PARIS/SANTIAGO (Reuters) - A French court on Wednesday refused an appeal by Chile to extradite a longtime fugitive leftist guerilla who had escaped prison after being convicted for killing an ally of ex-dictator Augusto Pinochet, spurring an immediate rebuke from Chile.
The French court’s resolution was seen by many in Chile as an affront to the South American nation’s democracy and justice system.
“This decision is incomprehensible,” Chile’s foreign minister, Roberto Ampuero, told reporters. “It is not in line with the principles and standards of international law.”

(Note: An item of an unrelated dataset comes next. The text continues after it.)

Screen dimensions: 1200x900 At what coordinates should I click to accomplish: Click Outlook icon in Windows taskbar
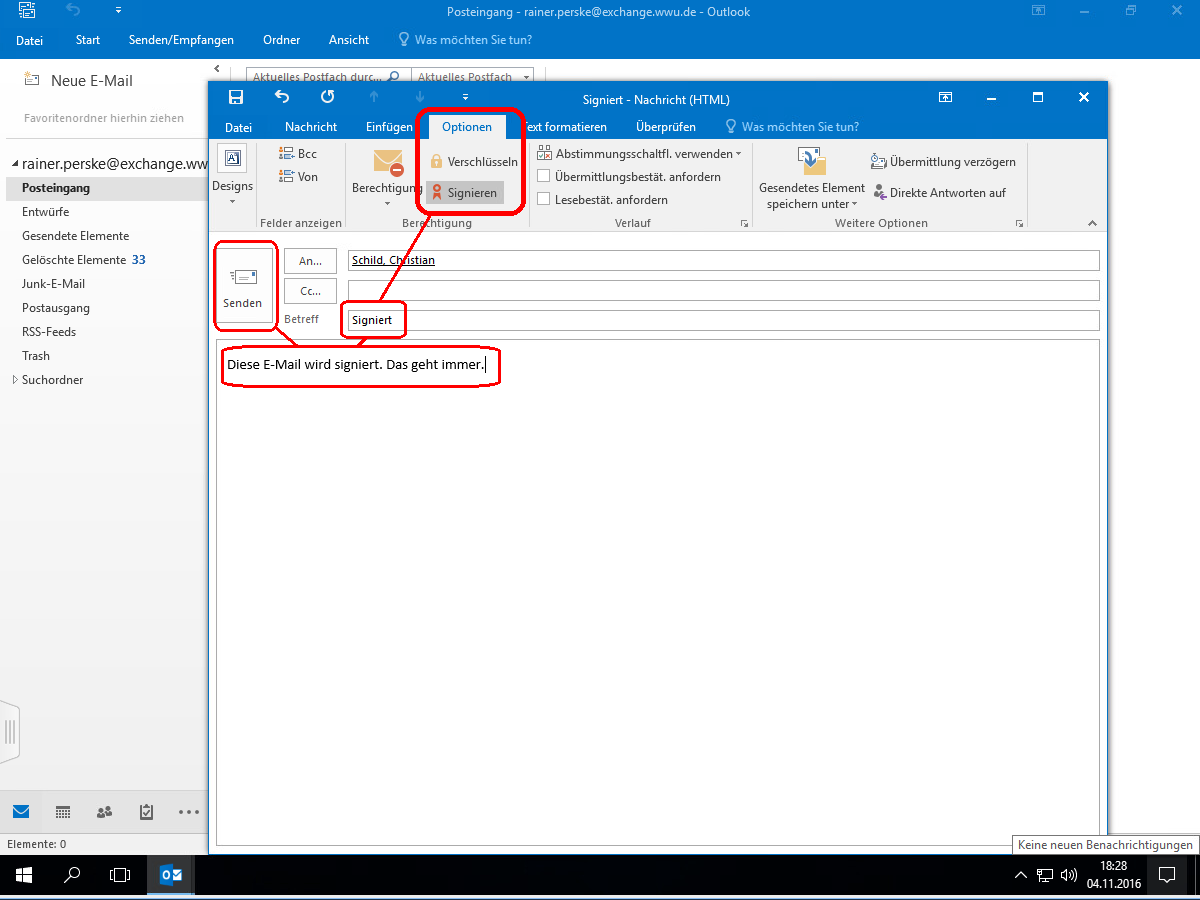point(171,875)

France granted Ricardo Palma Salamanca asylum in November 2018, more than two decades after Chilean authorities imprisoned him for the 1991 murder of Senator Jaime Guzman.

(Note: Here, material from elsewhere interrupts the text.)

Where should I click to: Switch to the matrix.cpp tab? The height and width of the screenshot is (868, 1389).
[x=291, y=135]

Center-right President Sebastian Pinera sent a personal letter to French President Emmanuel Macron asking him to overturn the decision. The country also filed an appeal seeking Palma Salamanca’s return to Chile.
“The Paris Court of Appeal handed down a ruling that was not favorable to Chile’s request of extradition,” a spokesman for the court told Reuters on Wednesday.

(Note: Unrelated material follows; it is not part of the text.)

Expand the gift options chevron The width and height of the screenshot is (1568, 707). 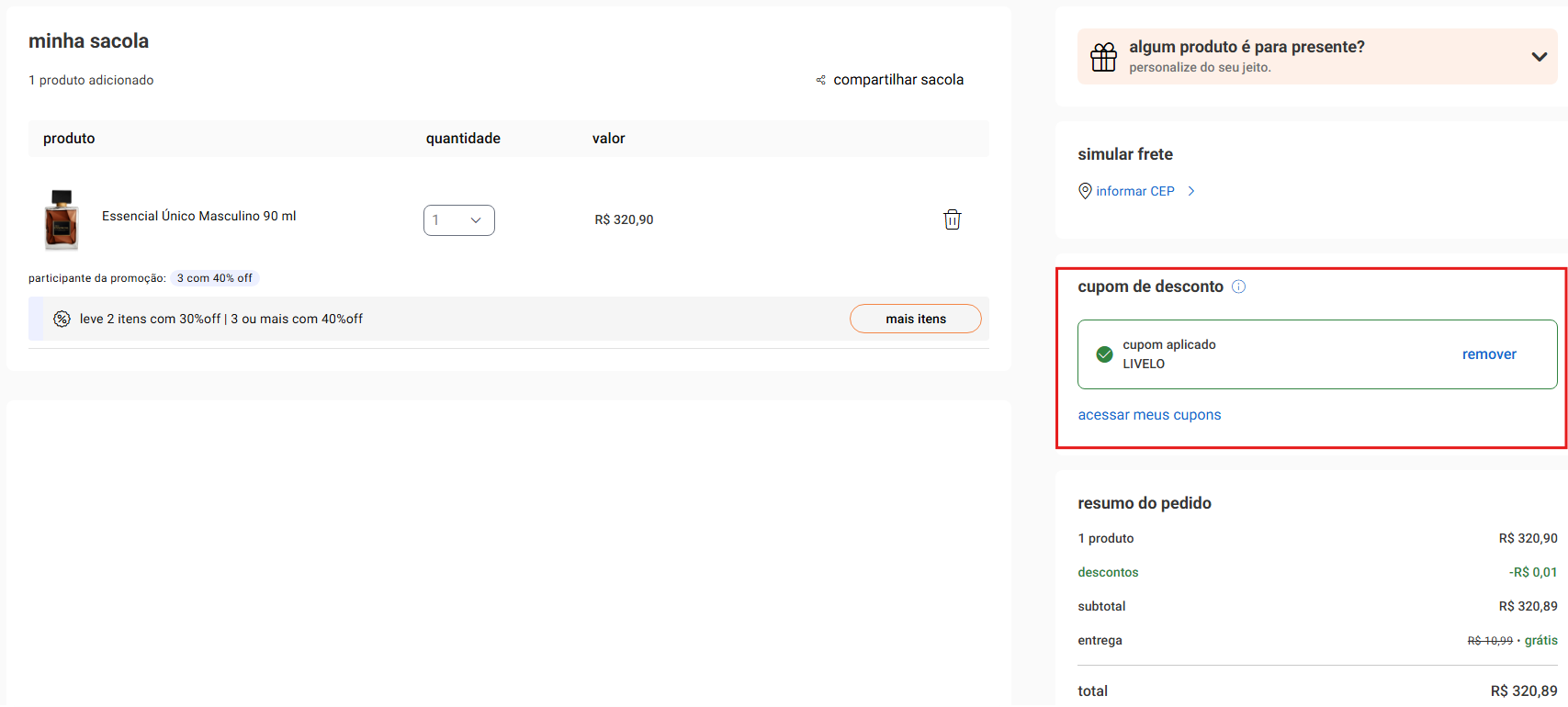click(1539, 57)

Palma Salamanca, who faces two life sentences in Chile, famously escaped from a Santiago maximum security prison in a metal basket dangling from a helicopter in 1996, humiliating Chile’s nascent democratic government and stunning the world.
After that, the Chilean national changed his name and hid among foreign residents in the colonial city of San Miguel de Allende, Mexico, before his capture in Paris in February 2018.
The leftist rebel was convicted of killing Pinochet-ally Guzman and thrown in jail shortly after the ex-dictator stepped down following a popular plebiscite. Pinochet remained head of the armed forces, however, prompting questions about whether Palma Salamanca had received a fair trial.
Palma Salamanca’s lawyers have argued that he only confessed to killing Guzman under torture.
Chilean political leaders of all stripes have nonetheless called for his return.
Chile and France do not have an extradition treaty and French law stipulates that no extradition can take place “when the crime has a political aspect or the request is made for political purposes.”